Action item => Using the entries below, output exactly the lines from the one containing "Screen dimensions: 1081x623" through the final line, both included, and no others.
** Opening Supplied material block **
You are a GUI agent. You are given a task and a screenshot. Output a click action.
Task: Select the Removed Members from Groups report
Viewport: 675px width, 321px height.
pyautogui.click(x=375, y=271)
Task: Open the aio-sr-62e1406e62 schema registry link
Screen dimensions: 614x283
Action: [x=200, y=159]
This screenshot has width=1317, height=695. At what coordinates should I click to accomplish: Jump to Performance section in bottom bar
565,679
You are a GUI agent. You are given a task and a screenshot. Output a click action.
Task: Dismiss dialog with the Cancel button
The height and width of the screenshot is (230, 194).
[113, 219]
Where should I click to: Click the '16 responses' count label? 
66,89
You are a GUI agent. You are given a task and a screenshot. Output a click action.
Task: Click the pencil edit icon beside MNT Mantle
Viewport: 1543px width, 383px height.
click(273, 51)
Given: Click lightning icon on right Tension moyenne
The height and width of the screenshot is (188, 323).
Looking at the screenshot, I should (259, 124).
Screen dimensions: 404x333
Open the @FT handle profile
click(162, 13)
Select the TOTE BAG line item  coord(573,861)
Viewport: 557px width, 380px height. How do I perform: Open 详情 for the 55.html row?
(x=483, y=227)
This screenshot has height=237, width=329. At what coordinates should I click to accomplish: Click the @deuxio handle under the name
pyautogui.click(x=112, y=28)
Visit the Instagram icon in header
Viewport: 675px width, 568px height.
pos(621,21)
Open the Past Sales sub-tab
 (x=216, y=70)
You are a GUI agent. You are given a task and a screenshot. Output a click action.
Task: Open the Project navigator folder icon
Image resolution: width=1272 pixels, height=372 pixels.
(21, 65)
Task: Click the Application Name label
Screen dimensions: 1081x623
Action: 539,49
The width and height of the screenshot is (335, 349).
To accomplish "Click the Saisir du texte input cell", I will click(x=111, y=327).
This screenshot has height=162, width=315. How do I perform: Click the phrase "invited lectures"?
** Closing Supplied material block **
Problem solution =>
Screen dimensions: 1081x623
Action: 539,49
The width and height of the screenshot is (335, 349).
To accomplish "Click the Saisir du texte input cell", I will click(x=111, y=327).
This screenshot has height=162, width=315. How do I perform: Click the phrase "invited lectures"?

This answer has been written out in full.